Instruction Decomposition and Action Alignment for Vision-Language Navigation
Abstract
Vision-and-Language Navigation (VLN) empowered by Multimodal Large Language Models (MLLMs) is promise, yet remains challenged by long-horizon tasks with complex user instructions. Existing approaches that continuously condition on full instructions incur high latency due to abundant visual tokens and exacerbates instruction interference, where irrelevant text noise induces hallucinations.
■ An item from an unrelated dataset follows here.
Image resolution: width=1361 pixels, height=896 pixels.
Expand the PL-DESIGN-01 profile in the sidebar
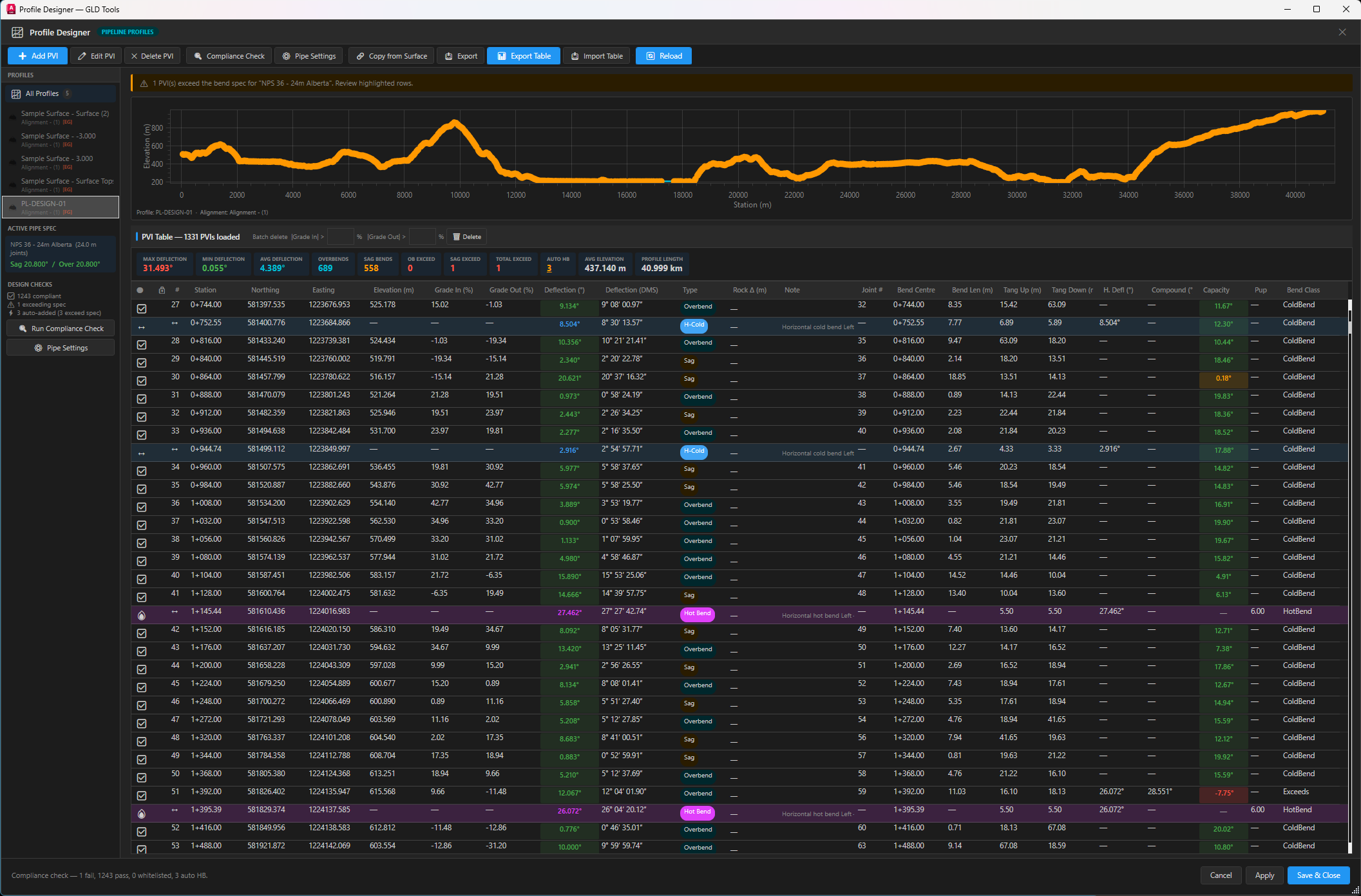pyautogui.click(x=12, y=207)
To address these limitations, we propose IDEAL-VLN ( \textbf{I}nstruction \textbf{DE}composition and \textbf{A}ction a\textbf{L}ignment ), a novel paradigm that reformulates navigation as a causal inference chain. We decompose the task into two sequential steps: Semantic Anchoring and Action Alignment. We adopt a \textit{Think-Before-Act} mechanism that first infers the immediate semantic anchor from the global context and then generates actions conditioned solely on this anchor. This design constructs an explicit information bottleneck, suppressing spurious correlations from irrelevant instruction. Moreover, to alleviate cognitive collapse and limited exploration during training, we introduce a hierarchical correction framework that combines semantic-level thought correction with a spatially-aware adaptive intervention strategy. This strategy adjusts expert intervention probability based on geodesic distance, effectively defining a semantic safety boundary. To support this paradigm, we contribute the Instruction-Aligned Navigation Dataset containing 160K image-text pairs. Extensive experiments demonstrate that IDEAL-VLN achieves state-of-the-art performance and robustness across major benchmarks while significantly reducing inference costs.